Per capire qualcosa in più su questa nuova forma di didattica, TrendSanità ha intervistato il Professor Tosi.
Perché realizzare un professore avatar?
«L’idea nasce dalla volontà di continuare a sperimentare tecnologie innovative e dirompenti, come l’intelligenza artificiale generativa, cercando di creare soluzioni concrete. Al tempo stesso, volevamo capire come queste applicazioni potessero integrarsi nella didattica universitaria. Nel 2024 avevamo sviluppato il primo politico basato su intelligenza artificiale, candidato alle europee di giugno. Quest’anno abbiamo deciso di provare con un professore avatar, che avesse anche tutta la shape, capace di riprodurre in 3D non solo la mia voce e il mio aspetto, ma anche i miei pensieri».
C’è il rischio che commetta un errore didattico o fornisca informazioni sbagliate agli studenti? In questo caso chi è responsabile?
«L’avatar è stato creato e addestrato su un insieme circoscritto di contenuti: libri di testo, slide del mio corso di Big Data, appunti, articoli scientifici dedicati al tema. Si tratta di un contesto molto limitato, utilizzato per il fine tuning del modello di AI generativa, così da ridurre il rischio di errori o “allucinazioni” tipiche dei large language model. Gli errori, naturalmente, non possono essere esclusi, ma il sistema è stato testato in modo approfondito per garantire affidabilità. È bene ricordare che parliamo di strumenti di supporto, che non devono sostituire libri, slide o lezioni in aula. Anzi, rappresentano un’opportunità per allenare lo spirito critico».
Se una risposta dell’avatar non coincide con quanto spiegato in classe, lo studente può notarlo, accorgersi delle discrepanze, interrogarsi su dove sta l’errore e approfondire
In che modo sono tutelati i dati sensibili (domande, stili di apprendimento, ecc.) degli studenti durante le lezioni con un professore virtuale?
«Basta anonimizzare i dati degli studenti che hanno posto le domande al professore virtuale. Al corpo docente non interessa raccogliere informazioni su come gli studenti utilizzano questo strumento, quali domande pongono al sistema ecc., ma solo offrire un supporto in più allo studio e alla didattica».
L’uso dell’AI rischia di ridurre il ruolo e il valore dei docenti in carne e ossa e aumentare la precarietà o può solo diventare un supporto alla didattica?

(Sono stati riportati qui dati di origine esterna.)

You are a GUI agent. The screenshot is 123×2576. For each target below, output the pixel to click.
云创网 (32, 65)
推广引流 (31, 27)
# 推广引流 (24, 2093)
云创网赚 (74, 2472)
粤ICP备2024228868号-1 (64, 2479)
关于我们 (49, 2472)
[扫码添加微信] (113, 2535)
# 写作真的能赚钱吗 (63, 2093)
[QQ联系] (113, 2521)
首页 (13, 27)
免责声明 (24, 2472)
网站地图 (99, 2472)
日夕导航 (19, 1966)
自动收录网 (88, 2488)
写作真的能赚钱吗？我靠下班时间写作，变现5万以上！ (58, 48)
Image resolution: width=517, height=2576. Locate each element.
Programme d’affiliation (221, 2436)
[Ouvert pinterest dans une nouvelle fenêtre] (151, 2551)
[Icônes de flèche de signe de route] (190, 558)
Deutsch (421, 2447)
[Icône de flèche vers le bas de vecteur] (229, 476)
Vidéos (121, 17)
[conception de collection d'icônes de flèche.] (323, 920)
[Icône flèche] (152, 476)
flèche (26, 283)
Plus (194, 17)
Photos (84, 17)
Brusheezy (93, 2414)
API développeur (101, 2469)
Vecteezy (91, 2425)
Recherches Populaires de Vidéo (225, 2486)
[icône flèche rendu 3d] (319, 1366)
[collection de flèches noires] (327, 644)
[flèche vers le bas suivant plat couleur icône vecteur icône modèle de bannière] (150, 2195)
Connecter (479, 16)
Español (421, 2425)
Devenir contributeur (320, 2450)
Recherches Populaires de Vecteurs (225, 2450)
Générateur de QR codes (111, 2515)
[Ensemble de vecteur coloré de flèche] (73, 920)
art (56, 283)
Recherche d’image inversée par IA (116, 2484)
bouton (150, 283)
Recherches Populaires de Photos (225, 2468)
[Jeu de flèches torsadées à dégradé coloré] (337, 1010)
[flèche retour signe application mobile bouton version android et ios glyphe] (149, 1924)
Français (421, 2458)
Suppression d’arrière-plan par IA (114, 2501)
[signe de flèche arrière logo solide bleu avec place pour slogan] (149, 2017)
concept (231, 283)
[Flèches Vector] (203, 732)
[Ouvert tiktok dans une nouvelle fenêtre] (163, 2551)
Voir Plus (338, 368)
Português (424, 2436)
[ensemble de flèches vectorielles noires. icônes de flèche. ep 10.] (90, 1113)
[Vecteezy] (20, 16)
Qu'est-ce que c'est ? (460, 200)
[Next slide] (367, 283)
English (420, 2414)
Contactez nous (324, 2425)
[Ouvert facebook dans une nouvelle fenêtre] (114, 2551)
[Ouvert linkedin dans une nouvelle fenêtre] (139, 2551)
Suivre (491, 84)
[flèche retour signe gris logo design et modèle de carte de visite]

«L’avatar, o meglio lo human digital twin, va considerato come uno strumento di supporto, non di sostituzione. Sarebbe come sostenere che l’esistenza di libri di testo, slide o contenuti multimediali renda superflue le lezioni in aula, niente di più sbagliato. La lezione frontale rimane fondamentale per trasmettere non solo conoscenze, ma anche esperienza. Un docente che insegna Big Data da anni porta con sé un bagaglio maturato in contesti di ricerca, industriali e aziendali, che trasmette agli studenti e arricchisce la didattica».
È compito dei docenti non chiudersi all’uso della tecnologia, ma guidare gli studenti a sfruttare al meglio questi strumenti
Quanto è reale il rischio che si perda l’insegnamento di un pensiero critico affidando le lezioni a un algoritmo?
«Il pensiero critico non si perde, a patto che le tecnologie messe a disposizione siano usate in modo opportuno e adeguato. È compito dei docenti non chiudersi all’uso della tecnologia, ma guidare gli studenti a sfruttare al meglio questi strumenti. L’esempio è semplice. Nessuno direbbe che avere le slide o Internet a disposizione impedisca di sviluppare capacità critica. Dipende da come sono utilizzati. Lo stesso vale per l’intelligenza artificiale».
Quali garanzie etiche e legali servono affinché l’introduzione di avatar e intelligenza artificiale non crei nuove disuguaglianze o dipendenza tecnologica?
«Il rischio delle disuguaglianze è reale e va affrontato. Molti studi evidenziano che il digital divide crescerà per chi non saprà utilizzare strumenti di intelligenza artificiale generativa.
Inoltre, è importante ricordare che l’AI non si riduce a ChatGPT o ai grandi modelli linguistici, quella è solo una parte. Non imparare a servirsi di queste tecnologie come strumenti di supporto, non come sostituti del proprio lavoro o dello studio, significherebbe ampliare il divario tra chi ha accesso e competenze e chi invece ne resta escluso. Connessione, licenze, infrastrutture, chi ne è privo sarà inevitabilmente svantaggiato».